(Stored data entries)
* * * * *
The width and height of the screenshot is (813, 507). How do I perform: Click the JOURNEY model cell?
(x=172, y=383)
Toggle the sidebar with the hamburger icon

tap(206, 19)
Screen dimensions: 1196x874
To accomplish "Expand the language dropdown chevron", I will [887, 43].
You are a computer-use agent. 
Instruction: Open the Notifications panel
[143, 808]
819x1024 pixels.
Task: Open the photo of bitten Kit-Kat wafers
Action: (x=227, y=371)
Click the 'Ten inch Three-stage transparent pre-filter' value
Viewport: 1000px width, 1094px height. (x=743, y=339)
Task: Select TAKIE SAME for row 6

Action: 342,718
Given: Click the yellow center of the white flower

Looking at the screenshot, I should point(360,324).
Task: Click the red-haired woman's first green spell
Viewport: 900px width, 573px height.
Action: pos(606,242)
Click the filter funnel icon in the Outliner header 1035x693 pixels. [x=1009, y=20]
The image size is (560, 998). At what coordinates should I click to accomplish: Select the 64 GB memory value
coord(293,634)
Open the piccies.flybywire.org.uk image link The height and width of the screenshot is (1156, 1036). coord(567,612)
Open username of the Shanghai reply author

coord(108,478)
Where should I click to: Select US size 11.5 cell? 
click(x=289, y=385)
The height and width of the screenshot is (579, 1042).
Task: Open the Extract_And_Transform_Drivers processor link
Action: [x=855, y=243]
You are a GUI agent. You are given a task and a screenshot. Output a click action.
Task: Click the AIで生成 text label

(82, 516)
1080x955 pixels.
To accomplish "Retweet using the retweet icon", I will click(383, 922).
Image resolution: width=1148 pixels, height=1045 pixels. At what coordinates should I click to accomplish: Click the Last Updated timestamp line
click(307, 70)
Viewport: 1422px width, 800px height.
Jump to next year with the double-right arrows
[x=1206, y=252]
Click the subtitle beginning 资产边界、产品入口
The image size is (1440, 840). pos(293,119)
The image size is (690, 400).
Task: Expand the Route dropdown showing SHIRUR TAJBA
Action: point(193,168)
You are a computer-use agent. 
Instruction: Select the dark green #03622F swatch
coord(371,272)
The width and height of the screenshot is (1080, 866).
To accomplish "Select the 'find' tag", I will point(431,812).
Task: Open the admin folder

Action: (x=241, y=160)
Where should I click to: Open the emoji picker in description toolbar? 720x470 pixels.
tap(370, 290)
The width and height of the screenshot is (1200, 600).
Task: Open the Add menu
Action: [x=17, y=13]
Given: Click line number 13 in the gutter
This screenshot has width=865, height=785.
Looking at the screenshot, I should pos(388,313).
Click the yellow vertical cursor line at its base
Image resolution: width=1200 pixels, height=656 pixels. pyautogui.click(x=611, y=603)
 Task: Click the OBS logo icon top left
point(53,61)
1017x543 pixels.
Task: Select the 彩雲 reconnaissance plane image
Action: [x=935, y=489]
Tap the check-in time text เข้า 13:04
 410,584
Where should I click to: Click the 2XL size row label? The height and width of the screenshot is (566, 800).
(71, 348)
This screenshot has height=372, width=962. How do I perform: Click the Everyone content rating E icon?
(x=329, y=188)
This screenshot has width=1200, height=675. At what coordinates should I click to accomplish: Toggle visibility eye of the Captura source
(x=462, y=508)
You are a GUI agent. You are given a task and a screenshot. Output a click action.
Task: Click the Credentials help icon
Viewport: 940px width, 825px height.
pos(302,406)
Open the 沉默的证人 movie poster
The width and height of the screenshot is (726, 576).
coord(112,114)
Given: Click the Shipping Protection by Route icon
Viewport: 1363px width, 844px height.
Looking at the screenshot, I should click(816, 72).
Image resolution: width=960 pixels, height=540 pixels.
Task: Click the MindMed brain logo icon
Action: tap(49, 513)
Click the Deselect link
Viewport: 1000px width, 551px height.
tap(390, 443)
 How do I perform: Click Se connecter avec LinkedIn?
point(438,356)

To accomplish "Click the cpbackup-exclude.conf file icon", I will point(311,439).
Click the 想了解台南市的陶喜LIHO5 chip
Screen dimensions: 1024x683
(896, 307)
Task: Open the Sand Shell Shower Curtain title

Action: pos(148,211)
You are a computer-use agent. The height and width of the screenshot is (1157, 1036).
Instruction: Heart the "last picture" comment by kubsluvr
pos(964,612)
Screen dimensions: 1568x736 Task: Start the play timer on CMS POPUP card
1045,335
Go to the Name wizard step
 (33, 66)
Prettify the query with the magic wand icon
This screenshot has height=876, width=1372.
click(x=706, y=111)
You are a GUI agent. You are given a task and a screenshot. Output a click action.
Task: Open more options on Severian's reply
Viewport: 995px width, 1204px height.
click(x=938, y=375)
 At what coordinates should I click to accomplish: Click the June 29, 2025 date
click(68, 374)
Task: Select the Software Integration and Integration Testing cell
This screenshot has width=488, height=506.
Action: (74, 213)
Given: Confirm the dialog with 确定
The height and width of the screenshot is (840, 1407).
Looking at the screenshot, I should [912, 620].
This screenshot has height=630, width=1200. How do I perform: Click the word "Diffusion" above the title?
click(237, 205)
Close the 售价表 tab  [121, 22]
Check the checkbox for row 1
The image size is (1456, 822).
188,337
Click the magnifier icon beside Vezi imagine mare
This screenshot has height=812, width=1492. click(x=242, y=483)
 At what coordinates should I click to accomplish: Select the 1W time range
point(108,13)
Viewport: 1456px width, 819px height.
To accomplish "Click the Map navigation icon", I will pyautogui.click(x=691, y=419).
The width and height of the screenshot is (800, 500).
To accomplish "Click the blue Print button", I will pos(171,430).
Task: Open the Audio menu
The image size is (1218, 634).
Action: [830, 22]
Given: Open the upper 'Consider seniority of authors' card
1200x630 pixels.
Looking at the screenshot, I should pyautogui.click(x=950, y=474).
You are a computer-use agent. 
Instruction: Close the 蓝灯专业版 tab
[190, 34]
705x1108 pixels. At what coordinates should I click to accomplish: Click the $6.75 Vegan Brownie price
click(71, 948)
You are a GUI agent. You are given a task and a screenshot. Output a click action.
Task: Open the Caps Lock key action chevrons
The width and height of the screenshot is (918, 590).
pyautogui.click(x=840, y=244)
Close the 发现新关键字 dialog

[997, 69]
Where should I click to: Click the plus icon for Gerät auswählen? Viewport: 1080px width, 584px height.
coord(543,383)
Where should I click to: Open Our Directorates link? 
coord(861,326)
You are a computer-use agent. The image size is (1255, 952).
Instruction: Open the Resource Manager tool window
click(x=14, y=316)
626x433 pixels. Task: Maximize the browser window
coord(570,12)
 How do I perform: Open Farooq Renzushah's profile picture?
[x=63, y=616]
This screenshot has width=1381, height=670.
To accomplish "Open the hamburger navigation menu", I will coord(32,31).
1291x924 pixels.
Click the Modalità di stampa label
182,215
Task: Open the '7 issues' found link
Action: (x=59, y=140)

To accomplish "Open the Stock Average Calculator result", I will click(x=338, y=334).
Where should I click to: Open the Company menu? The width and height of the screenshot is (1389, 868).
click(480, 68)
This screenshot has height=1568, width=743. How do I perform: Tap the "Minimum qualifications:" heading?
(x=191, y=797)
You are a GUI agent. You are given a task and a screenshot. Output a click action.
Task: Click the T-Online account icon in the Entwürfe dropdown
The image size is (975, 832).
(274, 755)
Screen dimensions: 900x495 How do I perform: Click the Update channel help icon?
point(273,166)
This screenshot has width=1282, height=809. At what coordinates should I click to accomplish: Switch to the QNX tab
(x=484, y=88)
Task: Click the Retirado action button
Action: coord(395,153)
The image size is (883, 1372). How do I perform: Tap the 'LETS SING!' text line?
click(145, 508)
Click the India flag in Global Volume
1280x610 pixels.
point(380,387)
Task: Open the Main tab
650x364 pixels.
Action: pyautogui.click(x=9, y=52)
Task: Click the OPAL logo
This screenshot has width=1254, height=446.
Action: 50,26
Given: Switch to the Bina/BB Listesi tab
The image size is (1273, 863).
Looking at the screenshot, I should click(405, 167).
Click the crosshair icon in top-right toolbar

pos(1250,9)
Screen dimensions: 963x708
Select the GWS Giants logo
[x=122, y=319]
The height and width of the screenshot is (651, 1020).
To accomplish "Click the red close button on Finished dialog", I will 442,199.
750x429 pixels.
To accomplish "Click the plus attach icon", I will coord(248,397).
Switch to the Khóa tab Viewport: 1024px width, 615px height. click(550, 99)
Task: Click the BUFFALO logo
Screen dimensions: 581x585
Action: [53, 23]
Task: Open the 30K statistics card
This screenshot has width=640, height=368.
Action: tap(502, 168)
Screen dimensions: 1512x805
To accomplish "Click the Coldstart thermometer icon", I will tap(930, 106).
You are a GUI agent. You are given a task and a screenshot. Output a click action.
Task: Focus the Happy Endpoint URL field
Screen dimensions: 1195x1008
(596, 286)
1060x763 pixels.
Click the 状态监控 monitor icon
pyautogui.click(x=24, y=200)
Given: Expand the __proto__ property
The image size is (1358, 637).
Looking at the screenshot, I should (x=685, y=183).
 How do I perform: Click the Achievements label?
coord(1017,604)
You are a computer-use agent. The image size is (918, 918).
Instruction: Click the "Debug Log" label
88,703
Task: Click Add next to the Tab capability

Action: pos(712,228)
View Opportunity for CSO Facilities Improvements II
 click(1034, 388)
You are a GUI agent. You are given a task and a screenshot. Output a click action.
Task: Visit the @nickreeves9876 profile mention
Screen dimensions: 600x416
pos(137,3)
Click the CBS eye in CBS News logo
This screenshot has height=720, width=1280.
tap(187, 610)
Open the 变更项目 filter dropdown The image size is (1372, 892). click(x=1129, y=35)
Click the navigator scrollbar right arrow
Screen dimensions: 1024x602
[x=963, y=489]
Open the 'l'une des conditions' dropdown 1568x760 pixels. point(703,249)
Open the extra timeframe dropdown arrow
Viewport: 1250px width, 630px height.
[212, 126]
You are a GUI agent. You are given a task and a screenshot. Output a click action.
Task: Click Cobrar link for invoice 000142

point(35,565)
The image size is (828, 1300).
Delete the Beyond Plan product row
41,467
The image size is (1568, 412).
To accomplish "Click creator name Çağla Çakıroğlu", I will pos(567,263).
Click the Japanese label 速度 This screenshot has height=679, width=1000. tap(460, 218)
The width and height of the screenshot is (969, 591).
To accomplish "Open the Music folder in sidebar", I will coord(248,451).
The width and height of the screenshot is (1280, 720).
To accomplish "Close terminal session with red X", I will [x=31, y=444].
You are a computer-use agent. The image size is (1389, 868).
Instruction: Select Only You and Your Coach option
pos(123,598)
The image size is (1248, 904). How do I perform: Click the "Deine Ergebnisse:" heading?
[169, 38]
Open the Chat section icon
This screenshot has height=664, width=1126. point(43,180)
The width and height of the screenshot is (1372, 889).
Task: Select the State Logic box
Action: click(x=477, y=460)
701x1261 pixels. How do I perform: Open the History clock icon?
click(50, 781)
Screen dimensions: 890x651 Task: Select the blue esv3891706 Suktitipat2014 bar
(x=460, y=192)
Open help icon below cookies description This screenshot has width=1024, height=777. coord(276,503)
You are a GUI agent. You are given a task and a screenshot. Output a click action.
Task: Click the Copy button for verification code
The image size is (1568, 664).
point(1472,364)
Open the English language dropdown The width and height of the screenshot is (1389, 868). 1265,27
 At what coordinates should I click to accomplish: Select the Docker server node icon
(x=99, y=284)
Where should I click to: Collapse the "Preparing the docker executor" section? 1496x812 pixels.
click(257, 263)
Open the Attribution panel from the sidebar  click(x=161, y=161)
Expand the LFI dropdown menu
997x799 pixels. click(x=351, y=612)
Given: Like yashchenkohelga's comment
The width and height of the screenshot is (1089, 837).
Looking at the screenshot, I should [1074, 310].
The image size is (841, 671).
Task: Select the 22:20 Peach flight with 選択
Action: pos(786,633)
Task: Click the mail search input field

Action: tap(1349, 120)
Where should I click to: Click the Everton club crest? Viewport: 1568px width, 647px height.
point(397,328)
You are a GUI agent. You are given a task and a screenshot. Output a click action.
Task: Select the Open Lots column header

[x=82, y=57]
* * * * *
__Your goal__. When a line in the entries above holds the word "navigation", add it to the count, then state only the count.

__Result__. 2